"If I think about the future of cinema as art, I shiver" (Y. Ozu, 1959)

Luigi Abiusi

Sunday, 07 June 2020 20:28

Cancroregina

Mi sveglio, sempre alla stessa ora la mattina, perversamente, perseverante nel respiro, questo meccanismo autistico, questo circuito animale, quest’ordine ostinato, ottuso; ancora intriso dei sogni impestati, scosso da una monodia, da una striscia odorosa di sole, di cielo biado oramai penetrante dalle asole delle tende, ora che la dissennata corsa del mondo sembra arrestatasi per un momento e stagnare nel silenzio delle città colossali; così lento, scrignuto, in balia di cispe e dei raspi furenti, crudeli dei sogni impestati, riempio un bicchiere di kefir come fosse la stricnina del Console e lo lascio decantare sul canterano, in bilico tra le carte, le penne, le varie ciarpe.

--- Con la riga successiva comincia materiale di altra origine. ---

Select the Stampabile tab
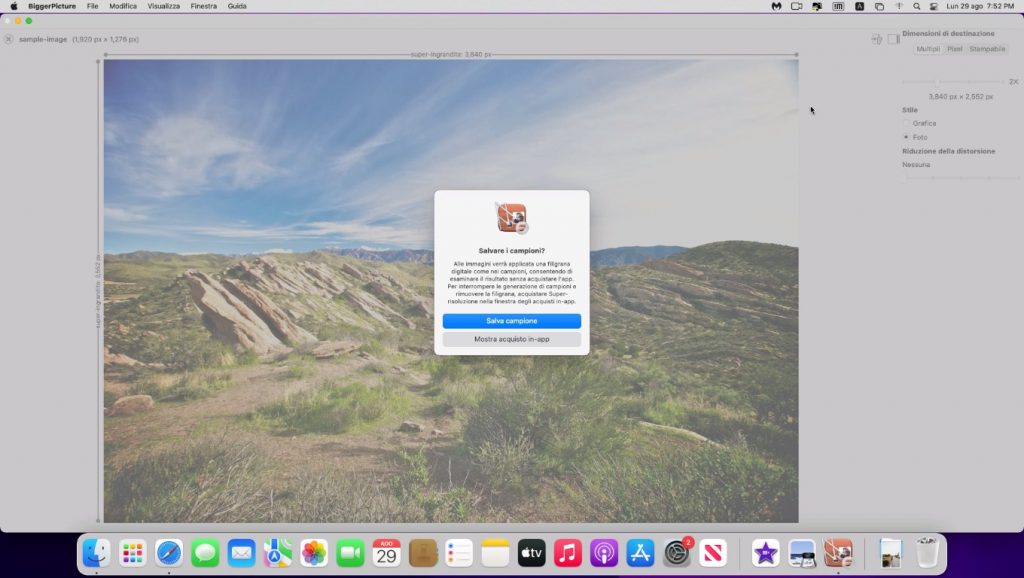 point(987,49)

Di fronte s’erge la mia Cancroregina, oscuro oggetto del desiderio; luminoso, tornito ossequio all'inorganico il mio impianto stereo che spolvero, accarezzo: totem di oscuri, bruniti congegni, di manopole, valvole che fanno capolino come piccole lune, magnifico intrico di cavi la mia Cancroregina, «questi contorti o levigati apparecchi, questi bottoni, queste chiavi, queste leve, questi complicati sistemi, grappoli, fasci, grovigli di elementi d’acciaio, di vetro, di non so cosa...» che s’apprestano a distillare partiture elettroniche per lo più, roba di mog, ricami di lampi fini, di bassi, ancestrale scansione del tempo, che arrivano in sincope carpiata, si spandono come carpenteriani, mentre mi sorbo tutto in acida estasi il kefir, latteo, denso covo di probiotici. Me li vedo incunearsi nelle catacombe dell’esofago, giù per tubi elastici, caverne di tessuti illividiti da anni e anni di cellule sull’orlo del suicidio, gelatine rosate, giallognole, ai fosfori verdi, che sono gli spazi, gli scorci creati dai Craven Faults mentre sul giradischi si districa, quasi si scioglie in un mare vitreo Erratics & Unconformities, doppio vinile di suite di apnea elettronica, progressiva: gli arabeschi sintetici, cupi, infiniti di Wacca Wall che si addensa di cielo catramoso, spasimante, pozzanghere in cui sono riverso, terra desolata che poi si scioglie nella pioggia fitta, costante di Deipkier. Senonché giunge l’immenso, danzante turchineggiare, Cupola Smelt Mill di volto intento, braccia spalancate, di capelli a danzare, a flettere, a vento, si riesce a respirare a stento, fino poi all’incedere propriamente carpenteriano di Slack Sley & Temple e così via, ossessione di gran cassa e di bassi, che il mondo stride sotto assi sgangherati che ti stanno stritolando.